__Exercise prompt__.
Please write out every entry below, word for word.

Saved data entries
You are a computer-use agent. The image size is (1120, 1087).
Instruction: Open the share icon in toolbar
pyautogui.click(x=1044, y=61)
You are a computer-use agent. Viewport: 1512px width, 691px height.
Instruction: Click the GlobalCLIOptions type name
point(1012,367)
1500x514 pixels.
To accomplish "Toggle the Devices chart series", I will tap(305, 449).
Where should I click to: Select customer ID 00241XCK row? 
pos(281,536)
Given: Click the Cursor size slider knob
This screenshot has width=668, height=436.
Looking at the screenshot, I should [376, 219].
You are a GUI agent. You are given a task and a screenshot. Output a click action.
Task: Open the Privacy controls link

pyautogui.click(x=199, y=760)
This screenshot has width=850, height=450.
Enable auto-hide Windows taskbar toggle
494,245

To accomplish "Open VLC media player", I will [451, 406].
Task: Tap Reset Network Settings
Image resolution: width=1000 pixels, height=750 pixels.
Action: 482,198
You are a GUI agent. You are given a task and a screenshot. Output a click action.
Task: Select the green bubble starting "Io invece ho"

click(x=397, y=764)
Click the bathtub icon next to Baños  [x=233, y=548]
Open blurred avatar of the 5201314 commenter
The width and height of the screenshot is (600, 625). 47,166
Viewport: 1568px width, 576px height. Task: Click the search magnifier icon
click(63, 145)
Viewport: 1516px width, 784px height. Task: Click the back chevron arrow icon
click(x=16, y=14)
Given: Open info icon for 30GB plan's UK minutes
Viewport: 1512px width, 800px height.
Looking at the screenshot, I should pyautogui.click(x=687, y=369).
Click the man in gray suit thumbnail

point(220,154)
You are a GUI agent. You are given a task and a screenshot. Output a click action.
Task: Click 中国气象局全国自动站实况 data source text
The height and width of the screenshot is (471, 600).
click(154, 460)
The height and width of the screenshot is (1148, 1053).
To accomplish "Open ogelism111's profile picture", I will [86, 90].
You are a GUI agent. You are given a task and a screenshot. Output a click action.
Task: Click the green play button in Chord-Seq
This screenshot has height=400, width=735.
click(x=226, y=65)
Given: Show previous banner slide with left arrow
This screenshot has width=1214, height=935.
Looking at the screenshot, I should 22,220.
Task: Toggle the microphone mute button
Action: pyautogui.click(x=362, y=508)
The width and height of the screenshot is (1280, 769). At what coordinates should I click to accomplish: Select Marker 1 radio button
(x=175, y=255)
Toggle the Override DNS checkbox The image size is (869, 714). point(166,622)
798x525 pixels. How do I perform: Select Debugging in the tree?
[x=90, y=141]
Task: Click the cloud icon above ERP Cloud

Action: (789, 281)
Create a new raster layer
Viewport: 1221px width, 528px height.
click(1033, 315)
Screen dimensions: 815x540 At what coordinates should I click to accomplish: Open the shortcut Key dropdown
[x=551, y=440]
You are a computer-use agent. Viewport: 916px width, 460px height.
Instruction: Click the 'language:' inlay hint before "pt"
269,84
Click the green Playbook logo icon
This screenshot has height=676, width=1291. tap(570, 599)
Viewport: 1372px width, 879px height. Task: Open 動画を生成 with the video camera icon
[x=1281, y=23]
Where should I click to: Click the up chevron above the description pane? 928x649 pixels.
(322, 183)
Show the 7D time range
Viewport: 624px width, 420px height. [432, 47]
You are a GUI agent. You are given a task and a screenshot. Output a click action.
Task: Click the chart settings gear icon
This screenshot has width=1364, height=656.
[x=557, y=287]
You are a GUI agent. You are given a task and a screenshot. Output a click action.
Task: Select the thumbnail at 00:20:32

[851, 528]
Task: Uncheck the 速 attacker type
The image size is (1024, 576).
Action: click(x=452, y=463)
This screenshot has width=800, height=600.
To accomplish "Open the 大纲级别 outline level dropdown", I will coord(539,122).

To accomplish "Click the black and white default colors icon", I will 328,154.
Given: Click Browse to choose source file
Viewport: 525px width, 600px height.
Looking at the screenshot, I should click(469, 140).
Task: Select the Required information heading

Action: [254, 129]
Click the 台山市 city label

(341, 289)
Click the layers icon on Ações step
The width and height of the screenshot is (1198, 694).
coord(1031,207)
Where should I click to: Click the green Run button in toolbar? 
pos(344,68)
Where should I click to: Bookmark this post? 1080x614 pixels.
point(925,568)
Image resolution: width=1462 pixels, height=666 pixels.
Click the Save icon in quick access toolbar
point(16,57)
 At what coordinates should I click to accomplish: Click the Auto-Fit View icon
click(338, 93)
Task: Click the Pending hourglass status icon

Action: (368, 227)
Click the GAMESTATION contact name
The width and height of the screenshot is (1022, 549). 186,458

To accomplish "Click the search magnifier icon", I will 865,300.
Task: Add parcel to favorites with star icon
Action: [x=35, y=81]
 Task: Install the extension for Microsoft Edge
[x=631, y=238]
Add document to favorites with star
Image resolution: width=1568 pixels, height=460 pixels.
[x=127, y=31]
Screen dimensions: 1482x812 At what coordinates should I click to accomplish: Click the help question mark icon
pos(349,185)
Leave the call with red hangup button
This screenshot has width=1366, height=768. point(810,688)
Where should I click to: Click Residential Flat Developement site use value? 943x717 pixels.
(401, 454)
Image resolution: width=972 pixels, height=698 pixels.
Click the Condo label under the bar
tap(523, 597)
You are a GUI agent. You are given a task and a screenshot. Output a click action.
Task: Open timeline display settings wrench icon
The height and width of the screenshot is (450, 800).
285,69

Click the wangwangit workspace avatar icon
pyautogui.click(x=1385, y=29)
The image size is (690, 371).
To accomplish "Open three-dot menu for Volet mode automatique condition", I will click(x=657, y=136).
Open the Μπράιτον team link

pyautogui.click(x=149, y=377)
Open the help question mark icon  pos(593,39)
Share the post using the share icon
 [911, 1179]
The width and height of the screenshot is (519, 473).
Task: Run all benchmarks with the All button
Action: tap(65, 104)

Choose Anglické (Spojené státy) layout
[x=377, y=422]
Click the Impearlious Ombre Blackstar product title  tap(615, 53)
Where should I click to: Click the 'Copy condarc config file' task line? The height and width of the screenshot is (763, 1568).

__Problem solution__.
You are a computer-use agent. The image size is (1120, 1087).
Instruction: Open the share icon in toolbar
pyautogui.click(x=1044, y=61)
You are a computer-use agent. Viewport: 1512px width, 691px height.
Instruction: Click the GlobalCLIOptions type name
point(1012,367)
1500x514 pixels.
To accomplish "Toggle the Devices chart series", I will tap(305, 449).
Where should I click to: Select customer ID 00241XCK row? 
pos(281,536)
Given: Click the Cursor size slider knob
This screenshot has width=668, height=436.
Looking at the screenshot, I should [376, 219].
You are a GUI agent. You are given a task and a screenshot. Output a click action.
Task: Open the Privacy controls link

pyautogui.click(x=199, y=760)
This screenshot has width=850, height=450.
Enable auto-hide Windows taskbar toggle
494,245

To accomplish "Open VLC media player", I will [451, 406].
Task: Tap Reset Network Settings
Image resolution: width=1000 pixels, height=750 pixels.
Action: 482,198
You are a GUI agent. You are given a task and a screenshot. Output a click action.
Task: Select the green bubble starting "Io invece ho"

click(x=397, y=764)
Click the bathtub icon next to Baños  [x=233, y=548]
Open blurred avatar of the 5201314 commenter
The width and height of the screenshot is (600, 625). 47,166
Viewport: 1568px width, 576px height. Task: Click the search magnifier icon
click(63, 145)
Viewport: 1516px width, 784px height. Task: Click the back chevron arrow icon
click(x=16, y=14)
Given: Open info icon for 30GB plan's UK minutes
Viewport: 1512px width, 800px height.
Looking at the screenshot, I should pyautogui.click(x=687, y=369).
Click the man in gray suit thumbnail

point(220,154)
You are a GUI agent. You are given a task and a screenshot. Output a click action.
Task: Click 中国气象局全国自动站实况 data source text
The height and width of the screenshot is (471, 600).
click(154, 460)
The height and width of the screenshot is (1148, 1053).
To accomplish "Open ogelism111's profile picture", I will [86, 90].
You are a GUI agent. You are given a task and a screenshot. Output a click action.
Task: Click the green play button in Chord-Seq
This screenshot has height=400, width=735.
click(x=226, y=65)
Given: Show previous banner slide with left arrow
This screenshot has width=1214, height=935.
Looking at the screenshot, I should 22,220.
Task: Toggle the microphone mute button
Action: pyautogui.click(x=362, y=508)
The width and height of the screenshot is (1280, 769). At what coordinates should I click to accomplish: Select Marker 1 radio button
(x=175, y=255)
Toggle the Override DNS checkbox The image size is (869, 714). point(166,622)
798x525 pixels. How do I perform: Select Debugging in the tree?
[x=90, y=141]
Task: Click the cloud icon above ERP Cloud

Action: (789, 281)
Create a new raster layer
Viewport: 1221px width, 528px height.
click(1033, 315)
Screen dimensions: 815x540 At what coordinates should I click to accomplish: Open the shortcut Key dropdown
[x=551, y=440]
You are a computer-use agent. Viewport: 916px width, 460px height.
Instruction: Click the 'language:' inlay hint before "pt"
269,84
Click the green Playbook logo icon
This screenshot has height=676, width=1291. tap(570, 599)
Viewport: 1372px width, 879px height. Task: Open 動画を生成 with the video camera icon
[x=1281, y=23]
Where should I click to: Click the up chevron above the description pane? 928x649 pixels.
(322, 183)
Show the 7D time range
Viewport: 624px width, 420px height. [432, 47]
You are a GUI agent. You are given a task and a screenshot. Output a click action.
Task: Click the chart settings gear icon
This screenshot has width=1364, height=656.
[x=557, y=287]
You are a GUI agent. You are given a task and a screenshot. Output a click action.
Task: Select the thumbnail at 00:20:32

[851, 528]
Task: Uncheck the 速 attacker type
The image size is (1024, 576).
Action: click(x=452, y=463)
This screenshot has width=800, height=600.
To accomplish "Open the 大纲级别 outline level dropdown", I will coord(539,122).

To accomplish "Click the black and white default colors icon", I will 328,154.
Given: Click Browse to choose source file
Viewport: 525px width, 600px height.
Looking at the screenshot, I should click(469, 140).
Task: Select the Required information heading

Action: [254, 129]
Click the 台山市 city label

(341, 289)
Click the layers icon on Ações step
The width and height of the screenshot is (1198, 694).
coord(1031,207)
Where should I click to: Click the green Run button in toolbar? 
pos(344,68)
Where should I click to: Bookmark this post? 1080x614 pixels.
point(925,568)
Image resolution: width=1462 pixels, height=666 pixels.
Click the Save icon in quick access toolbar
point(16,57)
 At what coordinates should I click to accomplish: Click the Auto-Fit View icon
click(338, 93)
Task: Click the Pending hourglass status icon

Action: (368, 227)
Click the GAMESTATION contact name
The width and height of the screenshot is (1022, 549). 186,458

To accomplish "Click the search magnifier icon", I will 865,300.
Task: Add parcel to favorites with star icon
Action: [x=35, y=81]
 Task: Install the extension for Microsoft Edge
[x=631, y=238]
Add document to favorites with star
Image resolution: width=1568 pixels, height=460 pixels.
[x=127, y=31]
Screen dimensions: 1482x812 At what coordinates should I click to accomplish: Click the help question mark icon
pos(349,185)
Leave the call with red hangup button
This screenshot has width=1366, height=768. point(810,688)
Where should I click to: Click Residential Flat Developement site use value? 943x717 pixels.
(401, 454)
Image resolution: width=972 pixels, height=698 pixels.
Click the Condo label under the bar
tap(523, 597)
You are a GUI agent. You are given a task and a screenshot. Output a click action.
Task: Open timeline display settings wrench icon
The height and width of the screenshot is (450, 800).
285,69

Click the wangwangit workspace avatar icon
pyautogui.click(x=1385, y=29)
The image size is (690, 371).
To accomplish "Open three-dot menu for Volet mode automatique condition", I will click(x=657, y=136).
Open the Μπράιτον team link

pyautogui.click(x=149, y=377)
Open the help question mark icon  pos(593,39)
Share the post using the share icon
 [911, 1179]
The width and height of the screenshot is (519, 473).
Task: Run all benchmarks with the All button
Action: tap(65, 104)

Choose Anglické (Spojené státy) layout
[x=377, y=422]
Click the Impearlious Ombre Blackstar product title  tap(615, 53)
Where should I click to: Click the 'Copy condarc config file' task line? The height and width of the screenshot is (763, 1568).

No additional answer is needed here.